Return every line from the listing where the word "agent" occurs.

═════ Input data

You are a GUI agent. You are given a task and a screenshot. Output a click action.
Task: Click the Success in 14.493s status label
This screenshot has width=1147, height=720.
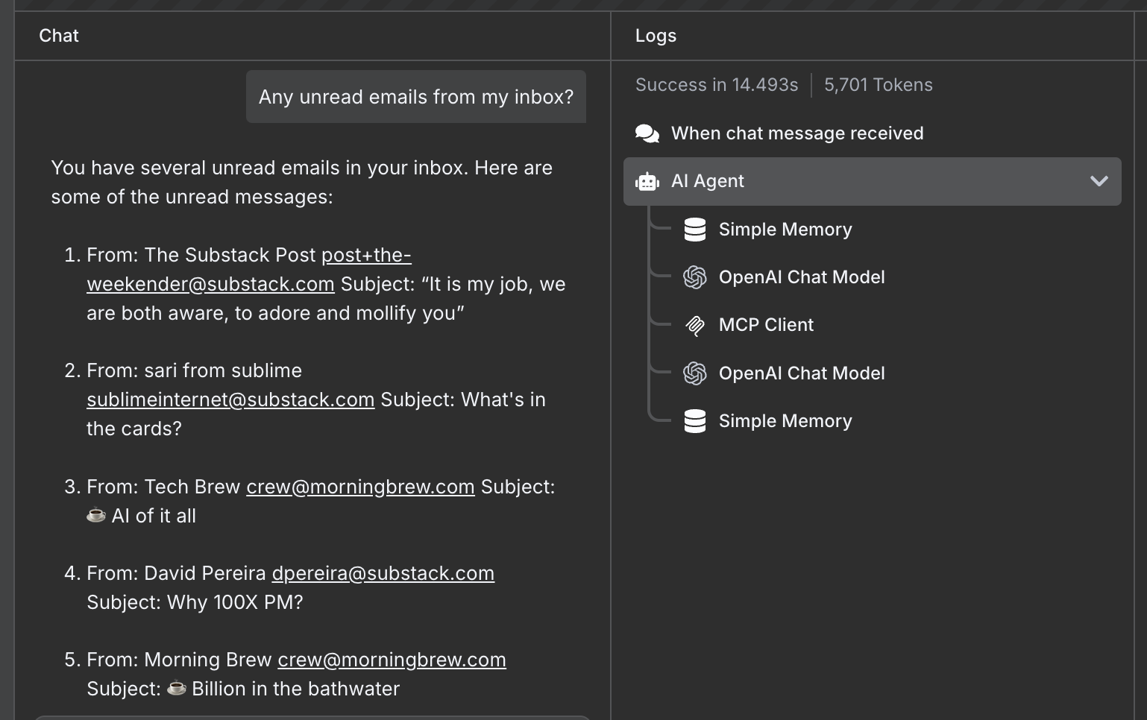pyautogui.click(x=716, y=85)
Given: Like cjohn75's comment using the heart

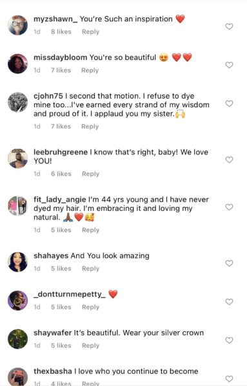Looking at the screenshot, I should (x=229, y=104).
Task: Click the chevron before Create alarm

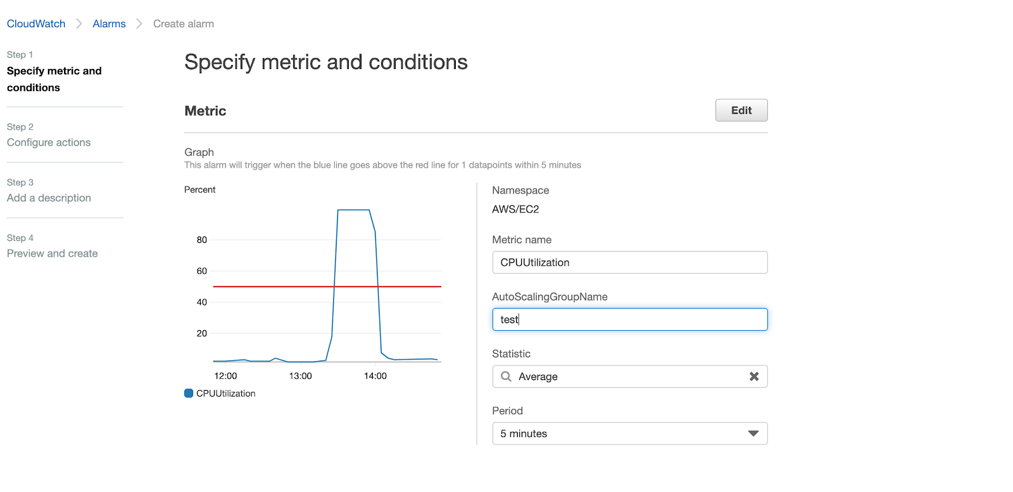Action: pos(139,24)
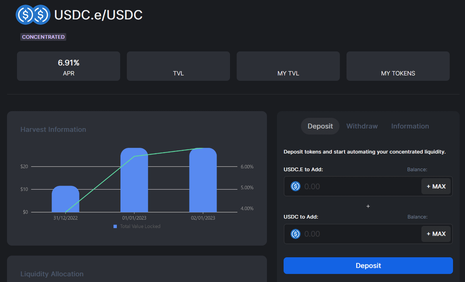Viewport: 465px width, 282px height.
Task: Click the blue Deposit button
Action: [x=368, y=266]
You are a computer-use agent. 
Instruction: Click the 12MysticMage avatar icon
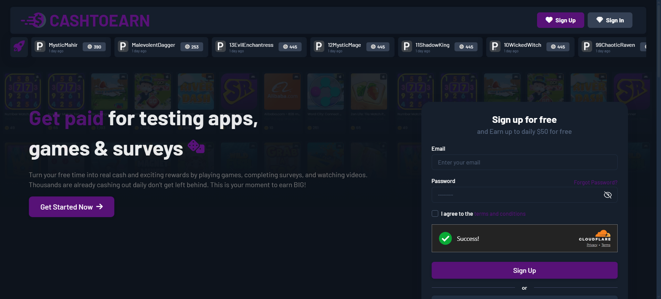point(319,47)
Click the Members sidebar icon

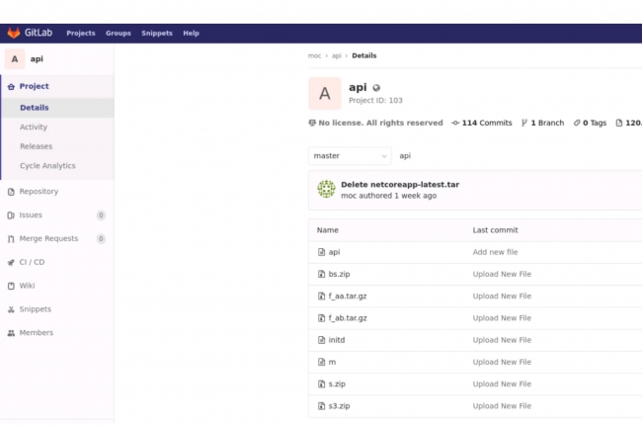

══════════
═════ Input data

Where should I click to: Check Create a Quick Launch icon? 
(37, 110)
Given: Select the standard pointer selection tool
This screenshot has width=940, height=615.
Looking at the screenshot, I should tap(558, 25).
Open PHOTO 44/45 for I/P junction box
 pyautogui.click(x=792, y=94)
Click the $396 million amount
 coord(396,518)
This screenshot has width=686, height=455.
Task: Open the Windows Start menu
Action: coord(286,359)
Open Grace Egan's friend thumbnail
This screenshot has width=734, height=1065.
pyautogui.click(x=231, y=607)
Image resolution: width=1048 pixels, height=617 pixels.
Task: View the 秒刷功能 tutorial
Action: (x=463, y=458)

══════════

* _Problem solution_
You are a GUI agent. You are given a task and a screenshot. Output a click action.
You are a computer-use agent. 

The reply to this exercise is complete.